---- DATASET EXTRACT
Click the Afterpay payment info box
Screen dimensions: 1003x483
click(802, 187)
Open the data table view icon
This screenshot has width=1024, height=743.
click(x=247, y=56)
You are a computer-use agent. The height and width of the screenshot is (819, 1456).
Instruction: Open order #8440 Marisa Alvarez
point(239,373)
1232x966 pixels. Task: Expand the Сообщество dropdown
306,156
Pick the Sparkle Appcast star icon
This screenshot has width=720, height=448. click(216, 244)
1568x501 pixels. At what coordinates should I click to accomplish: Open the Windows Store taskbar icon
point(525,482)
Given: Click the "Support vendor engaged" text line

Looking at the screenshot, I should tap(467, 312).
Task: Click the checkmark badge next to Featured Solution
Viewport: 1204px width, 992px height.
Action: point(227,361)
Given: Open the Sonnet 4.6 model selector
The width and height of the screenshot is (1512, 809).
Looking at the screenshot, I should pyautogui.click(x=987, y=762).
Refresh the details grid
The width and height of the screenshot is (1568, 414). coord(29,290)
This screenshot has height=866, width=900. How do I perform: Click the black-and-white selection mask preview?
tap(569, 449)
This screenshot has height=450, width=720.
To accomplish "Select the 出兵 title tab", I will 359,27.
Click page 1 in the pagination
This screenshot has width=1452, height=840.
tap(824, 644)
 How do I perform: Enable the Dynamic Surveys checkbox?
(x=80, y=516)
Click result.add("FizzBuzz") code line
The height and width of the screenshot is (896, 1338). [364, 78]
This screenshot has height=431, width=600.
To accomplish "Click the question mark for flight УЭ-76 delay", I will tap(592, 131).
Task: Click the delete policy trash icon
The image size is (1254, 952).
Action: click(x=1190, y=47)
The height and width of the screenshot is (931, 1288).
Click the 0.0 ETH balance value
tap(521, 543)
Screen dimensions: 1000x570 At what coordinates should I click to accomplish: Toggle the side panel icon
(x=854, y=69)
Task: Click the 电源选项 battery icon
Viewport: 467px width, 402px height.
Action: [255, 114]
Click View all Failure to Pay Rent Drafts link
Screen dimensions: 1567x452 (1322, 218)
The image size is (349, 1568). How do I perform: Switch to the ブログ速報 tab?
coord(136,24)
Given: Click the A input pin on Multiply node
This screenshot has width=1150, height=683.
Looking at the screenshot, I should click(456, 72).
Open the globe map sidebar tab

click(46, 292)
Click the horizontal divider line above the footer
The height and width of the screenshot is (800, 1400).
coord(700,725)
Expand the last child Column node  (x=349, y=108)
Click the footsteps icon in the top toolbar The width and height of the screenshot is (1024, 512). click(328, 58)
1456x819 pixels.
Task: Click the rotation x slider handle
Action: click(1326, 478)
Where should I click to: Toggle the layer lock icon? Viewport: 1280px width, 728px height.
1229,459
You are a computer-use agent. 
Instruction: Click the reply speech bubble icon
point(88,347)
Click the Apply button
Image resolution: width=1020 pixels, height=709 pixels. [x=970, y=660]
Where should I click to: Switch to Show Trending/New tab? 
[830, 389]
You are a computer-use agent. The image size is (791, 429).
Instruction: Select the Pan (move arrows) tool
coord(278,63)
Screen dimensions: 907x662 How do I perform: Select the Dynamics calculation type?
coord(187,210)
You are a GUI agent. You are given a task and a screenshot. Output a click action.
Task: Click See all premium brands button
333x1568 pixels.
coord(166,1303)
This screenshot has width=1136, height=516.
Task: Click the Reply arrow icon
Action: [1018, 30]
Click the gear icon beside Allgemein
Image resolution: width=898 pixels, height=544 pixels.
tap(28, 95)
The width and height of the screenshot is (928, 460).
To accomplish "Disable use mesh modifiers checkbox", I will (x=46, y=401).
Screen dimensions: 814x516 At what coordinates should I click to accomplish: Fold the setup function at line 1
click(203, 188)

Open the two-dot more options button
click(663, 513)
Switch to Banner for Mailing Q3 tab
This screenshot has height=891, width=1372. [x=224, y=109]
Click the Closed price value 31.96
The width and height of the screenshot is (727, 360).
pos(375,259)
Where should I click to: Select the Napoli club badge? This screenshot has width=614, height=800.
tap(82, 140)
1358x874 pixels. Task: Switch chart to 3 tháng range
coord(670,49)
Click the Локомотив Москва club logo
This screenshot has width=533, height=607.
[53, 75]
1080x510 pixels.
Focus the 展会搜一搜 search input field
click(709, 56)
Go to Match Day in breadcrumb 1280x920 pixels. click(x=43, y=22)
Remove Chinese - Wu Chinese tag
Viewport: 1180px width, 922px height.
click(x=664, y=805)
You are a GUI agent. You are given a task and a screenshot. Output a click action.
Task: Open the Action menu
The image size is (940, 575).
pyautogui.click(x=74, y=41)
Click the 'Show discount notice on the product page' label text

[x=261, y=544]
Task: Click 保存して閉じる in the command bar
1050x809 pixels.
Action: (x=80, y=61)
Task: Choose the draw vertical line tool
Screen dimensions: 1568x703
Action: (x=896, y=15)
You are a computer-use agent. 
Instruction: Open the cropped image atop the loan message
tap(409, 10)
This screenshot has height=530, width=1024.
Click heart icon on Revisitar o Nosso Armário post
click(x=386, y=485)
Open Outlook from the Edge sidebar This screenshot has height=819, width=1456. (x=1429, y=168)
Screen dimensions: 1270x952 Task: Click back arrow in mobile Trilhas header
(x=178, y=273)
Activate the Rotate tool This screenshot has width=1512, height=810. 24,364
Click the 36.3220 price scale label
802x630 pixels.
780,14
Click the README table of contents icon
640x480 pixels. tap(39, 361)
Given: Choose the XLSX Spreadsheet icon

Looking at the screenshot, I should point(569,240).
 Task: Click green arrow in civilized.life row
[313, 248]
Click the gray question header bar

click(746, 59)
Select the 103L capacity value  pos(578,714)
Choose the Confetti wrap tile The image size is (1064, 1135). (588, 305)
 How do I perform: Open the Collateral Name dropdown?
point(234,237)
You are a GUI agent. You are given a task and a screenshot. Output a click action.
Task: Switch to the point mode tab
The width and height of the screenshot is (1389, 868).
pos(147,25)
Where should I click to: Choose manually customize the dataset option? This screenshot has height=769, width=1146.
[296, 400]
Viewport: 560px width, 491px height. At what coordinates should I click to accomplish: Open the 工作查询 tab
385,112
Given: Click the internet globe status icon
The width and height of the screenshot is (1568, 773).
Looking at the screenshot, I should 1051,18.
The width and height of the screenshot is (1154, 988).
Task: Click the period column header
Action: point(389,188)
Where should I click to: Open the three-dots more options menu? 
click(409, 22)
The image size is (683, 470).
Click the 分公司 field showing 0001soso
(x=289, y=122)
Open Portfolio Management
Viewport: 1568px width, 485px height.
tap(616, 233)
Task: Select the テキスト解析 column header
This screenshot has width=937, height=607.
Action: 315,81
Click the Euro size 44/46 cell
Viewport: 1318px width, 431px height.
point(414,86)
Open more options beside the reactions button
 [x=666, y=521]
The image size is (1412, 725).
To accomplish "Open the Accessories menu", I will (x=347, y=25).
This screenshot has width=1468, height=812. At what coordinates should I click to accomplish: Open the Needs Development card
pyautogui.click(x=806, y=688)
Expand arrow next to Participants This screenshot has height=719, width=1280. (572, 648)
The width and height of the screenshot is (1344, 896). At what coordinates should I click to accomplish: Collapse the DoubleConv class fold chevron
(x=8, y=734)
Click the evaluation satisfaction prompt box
--------
■ TASK BRIEF
Reproduce the listing above with every occurrence of "side panel" changed to "sidebar" and nothing else altered.

■ FULL OUTPUT
Click the Afterpay payment info box
Screen dimensions: 1003x483
click(802, 187)
Open the data table view icon
This screenshot has width=1024, height=743.
click(x=247, y=56)
You are a computer-use agent. The height and width of the screenshot is (819, 1456).
Instruction: Open order #8440 Marisa Alvarez
point(239,373)
1232x966 pixels. Task: Expand the Сообщество dropdown
306,156
Pick the Sparkle Appcast star icon
This screenshot has width=720, height=448. click(216, 244)
1568x501 pixels. At what coordinates should I click to accomplish: Open the Windows Store taskbar icon
point(525,482)
Given: Click the "Support vendor engaged" text line

Looking at the screenshot, I should tap(467, 312).
Task: Click the checkmark badge next to Featured Solution
Viewport: 1204px width, 992px height.
Action: point(227,361)
Given: Open the Sonnet 4.6 model selector
The width and height of the screenshot is (1512, 809).
Looking at the screenshot, I should pyautogui.click(x=987, y=762).
Refresh the details grid
The width and height of the screenshot is (1568, 414). coord(29,290)
This screenshot has height=866, width=900. How do I perform: Click the black-and-white selection mask preview?
tap(569, 449)
This screenshot has height=450, width=720.
To accomplish "Select the 出兵 title tab", I will 359,27.
Click page 1 in the pagination
This screenshot has width=1452, height=840.
tap(824, 644)
 How do I perform: Enable the Dynamic Surveys checkbox?
(x=80, y=516)
Click result.add("FizzBuzz") code line
The height and width of the screenshot is (896, 1338). [364, 78]
This screenshot has height=431, width=600.
To accomplish "Click the question mark for flight УЭ-76 delay", I will tap(592, 131).
Task: Click the delete policy trash icon
The image size is (1254, 952).
Action: click(x=1190, y=47)
The height and width of the screenshot is (931, 1288).
Click the 0.0 ETH balance value
tap(521, 543)
Screen dimensions: 1000x570 At what coordinates should I click to accomplish: Toggle the sidebar icon
(x=854, y=69)
Task: Click the 电源选项 battery icon
Viewport: 467px width, 402px height.
Action: [255, 114]
Click View all Failure to Pay Rent Drafts link
Screen dimensions: 1567x452 (1322, 218)
The image size is (349, 1568). How do I perform: Switch to the ブログ速報 tab?
coord(136,24)
Given: Click the A input pin on Multiply node
This screenshot has width=1150, height=683.
Looking at the screenshot, I should click(456, 72).
Open the globe map sidebar tab

click(46, 292)
Click the horizontal divider line above the footer
The height and width of the screenshot is (800, 1400).
coord(700,725)
Expand the last child Column node  (x=349, y=108)
Click the footsteps icon in the top toolbar The width and height of the screenshot is (1024, 512). click(328, 58)
1456x819 pixels.
Task: Click the rotation x slider handle
Action: click(1326, 478)
Where should I click to: Toggle the layer lock icon? Viewport: 1280px width, 728px height.
1229,459
You are a computer-use agent. 
Instruction: Click the reply speech bubble icon
point(88,347)
Click the Apply button
Image resolution: width=1020 pixels, height=709 pixels. [x=970, y=660]
Where should I click to: Switch to Show Trending/New tab? 
[830, 389]
You are a computer-use agent. The image size is (791, 429).
Instruction: Select the Pan (move arrows) tool
coord(278,63)
Screen dimensions: 907x662 How do I perform: Select the Dynamics calculation type?
coord(187,210)
You are a GUI agent. You are given a task and a screenshot. Output a click action.
Task: Click See all premium brands button
333x1568 pixels.
coord(166,1303)
This screenshot has width=1136, height=516.
Task: Click the Reply arrow icon
Action: [1018, 30]
Click the gear icon beside Allgemein
Image resolution: width=898 pixels, height=544 pixels.
tap(28, 95)
The width and height of the screenshot is (928, 460).
To accomplish "Disable use mesh modifiers checkbox", I will (x=46, y=401).
Screen dimensions: 814x516 At what coordinates should I click to accomplish: Fold the setup function at line 1
click(203, 188)

Open the two-dot more options button
click(663, 513)
Switch to Banner for Mailing Q3 tab
This screenshot has height=891, width=1372. [x=224, y=109]
Click the Closed price value 31.96
The width and height of the screenshot is (727, 360).
pos(375,259)
Where should I click to: Select the Napoli club badge? This screenshot has width=614, height=800.
tap(82, 140)
1358x874 pixels. Task: Switch chart to 3 tháng range
coord(670,49)
Click the Локомотив Москва club logo
This screenshot has width=533, height=607.
[53, 75]
1080x510 pixels.
Focus the 展会搜一搜 search input field
click(709, 56)
Go to Match Day in breadcrumb 1280x920 pixels. click(x=43, y=22)
Remove Chinese - Wu Chinese tag
Viewport: 1180px width, 922px height.
click(x=664, y=805)
You are a GUI agent. You are given a task and a screenshot. Output a click action.
Task: Open the Action menu
The image size is (940, 575).
pyautogui.click(x=74, y=41)
Click the 'Show discount notice on the product page' label text

[x=261, y=544]
Task: Click 保存して閉じる in the command bar
1050x809 pixels.
Action: (x=80, y=61)
Task: Choose the draw vertical line tool
Screen dimensions: 1568x703
Action: (x=896, y=15)
You are a computer-use agent. 
Instruction: Open the cropped image atop the loan message
tap(409, 10)
This screenshot has height=530, width=1024.
Click heart icon on Revisitar o Nosso Armário post
click(x=386, y=485)
Open Outlook from the Edge sidebar This screenshot has height=819, width=1456. (x=1429, y=168)
Screen dimensions: 1270x952 Task: Click back arrow in mobile Trilhas header
(x=178, y=273)
Activate the Rotate tool This screenshot has width=1512, height=810. 24,364
Click the 36.3220 price scale label
802x630 pixels.
780,14
Click the README table of contents icon
640x480 pixels. tap(39, 361)
Given: Choose the XLSX Spreadsheet icon

Looking at the screenshot, I should point(569,240).
 Task: Click green arrow in civilized.life row
[313, 248]
Click the gray question header bar

click(746, 59)
Select the 103L capacity value  pos(578,714)
Choose the Confetti wrap tile The image size is (1064, 1135). (588, 305)
 How do I perform: Open the Collateral Name dropdown?
point(234,237)
You are a GUI agent. You are given a task and a screenshot. Output a click action.
Task: Switch to the point mode tab
The width and height of the screenshot is (1389, 868).
pos(147,25)
Where should I click to: Choose manually customize the dataset option? This screenshot has height=769, width=1146.
[296, 400]
Viewport: 560px width, 491px height. At what coordinates should I click to accomplish: Open the 工作查询 tab
385,112
Given: Click the internet globe status icon
The width and height of the screenshot is (1568, 773).
Looking at the screenshot, I should 1051,18.
The width and height of the screenshot is (1154, 988).
Task: Click the period column header
Action: point(389,188)
Where should I click to: Open the three-dots more options menu? 
click(409, 22)
The image size is (683, 470).
Click the 分公司 field showing 0001soso
(x=289, y=122)
Open Portfolio Management
Viewport: 1568px width, 485px height.
tap(616, 233)
Task: Select the テキスト解析 column header
This screenshot has width=937, height=607.
Action: 315,81
Click the Euro size 44/46 cell
Viewport: 1318px width, 431px height.
point(414,86)
Open more options beside the reactions button
 [x=666, y=521]
The image size is (1412, 725).
To accomplish "Open the Accessories menu", I will (x=347, y=25).
This screenshot has width=1468, height=812. At what coordinates should I click to accomplish: Open the Needs Development card
pyautogui.click(x=806, y=688)
Expand arrow next to Participants This screenshot has height=719, width=1280. (572, 648)
The width and height of the screenshot is (1344, 896). At what coordinates should I click to accomplish: Collapse the DoubleConv class fold chevron
(x=8, y=734)
Click the evaluation satisfaction prompt box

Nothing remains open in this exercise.